Our investment policy allows for purchases of fixed-income securities with an investment-grade rating and a maximum maturity of one year. On April 4, 2010, we held $2.6 billion in cash and equivalents and marketable securities. Our marketable securities have an average remaining duration of three months and an average credit rating of AA-. Historically, we have not experienced material gains or losses on these instruments due to changes in interest rates or market values.

Hedging Activities

We had $1.7 billion in notional forward foreign exchange contracts outstanding on April 4, 2010, and $1.8 billion on December 31, 2009. We recognize derivative financial instruments on the Consolidated Balance Sheet at fair value (see Note D).
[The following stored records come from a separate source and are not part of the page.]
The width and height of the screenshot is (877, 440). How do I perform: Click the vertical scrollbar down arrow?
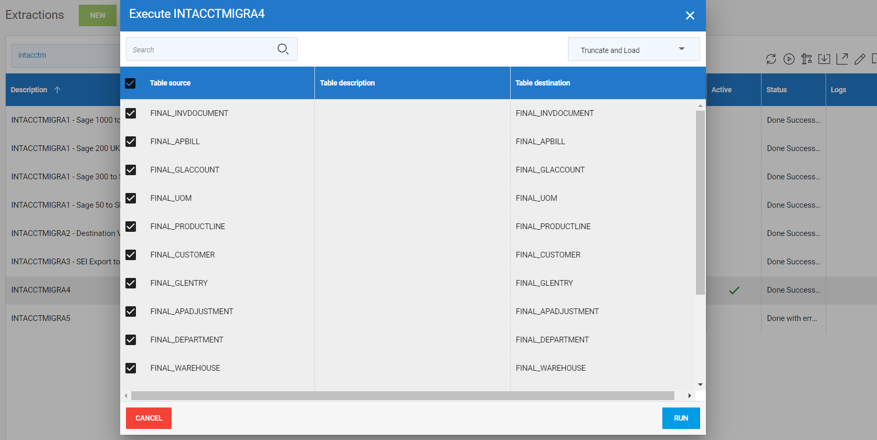[x=700, y=385]
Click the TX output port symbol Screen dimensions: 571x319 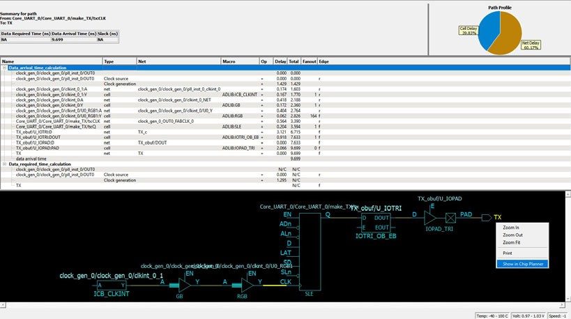tap(486, 217)
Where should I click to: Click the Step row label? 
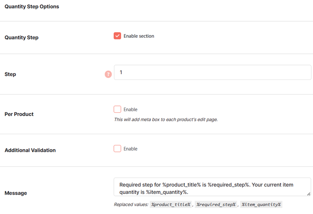[x=10, y=74]
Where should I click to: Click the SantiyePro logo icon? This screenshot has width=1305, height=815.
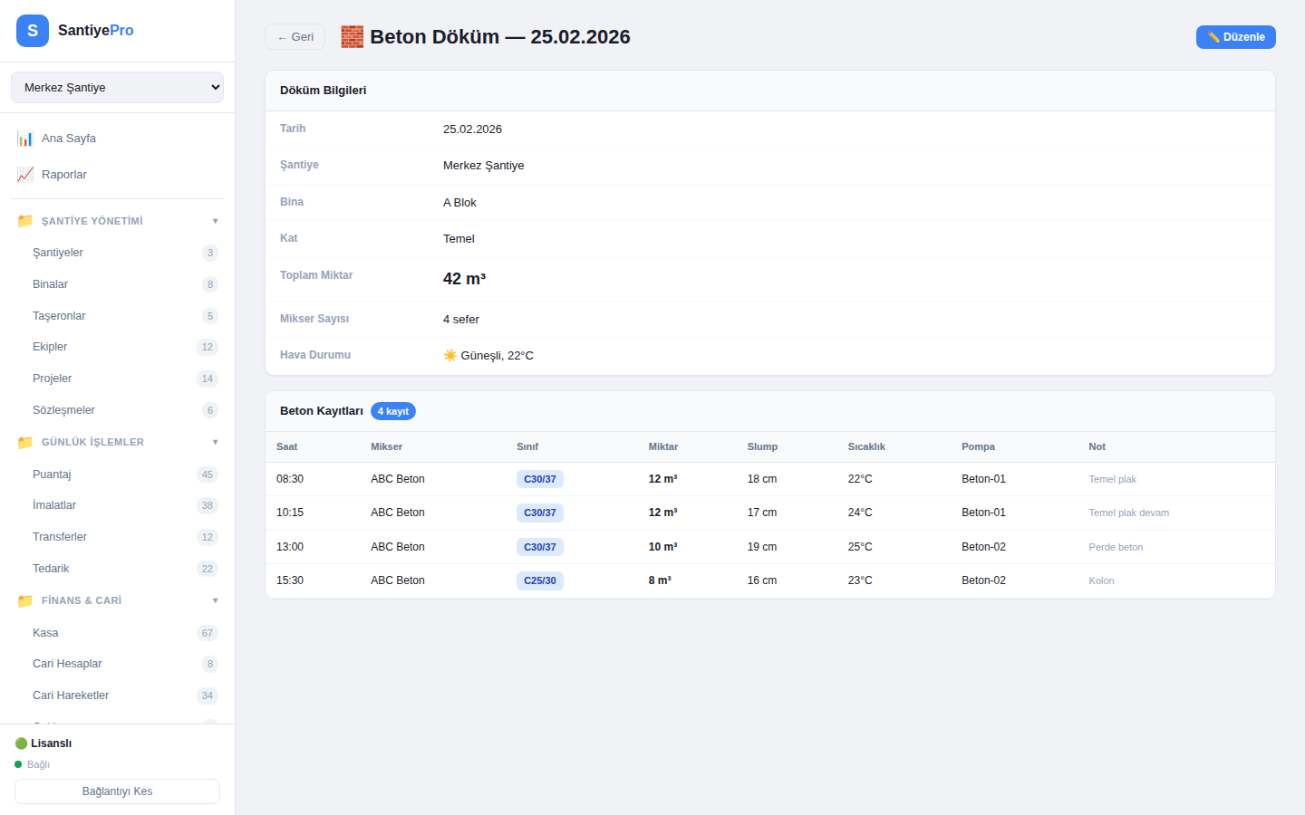33,31
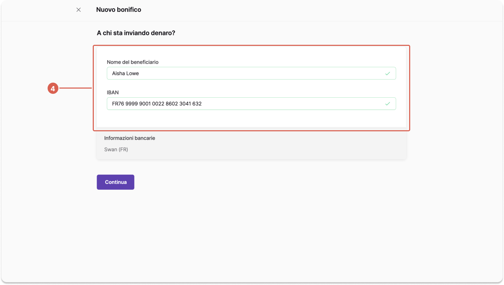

The fair value of these derivative contracts consisted of the following:

 

      April 4
2010
    December 31
2009
 

Other current assets:

    

Designated as cash flow hedges

   $ 49      $ 37   

Not designated as cash flow hedges

     27        12   

Other current liabilities:

    

Designated as cash flow hedges

     (20     (14

Not designated as cash flow hedges

     (12     (7

Total

   $ 44      $ 28   

We had no material derivative financial instruments designated as fair value or net investment hedges on April 4, 2010, or December 31, 2009.

We record changes in the fair value of derivative financial instruments in operating costs and expenses in the Consolidated Statement of Earnings or in accumulated other comprehensive income (AOCI) within shareholders’ equity on the Consolidated Balance Sheet, depending on whether the derivative is designated and qualifies for hedge accounting. Gains and losses related to derivatives that qualify as cash flow hedges are deferred in AOCI until the underlying transaction is reflected in earnings. We adjust derivative financial instruments not designated as cash flow hedges to market value each period and record the gain or loss in the Consolidated Statement of Earnings. The gains and losses on these instruments generally offset losses and gains on the assets, liabilities and other transactions being hedged. Gains and losses resulting from hedge ineffectiveness are recognized in the Consolidated Statement of Earnings for all derivative financial instruments, regardless of designation.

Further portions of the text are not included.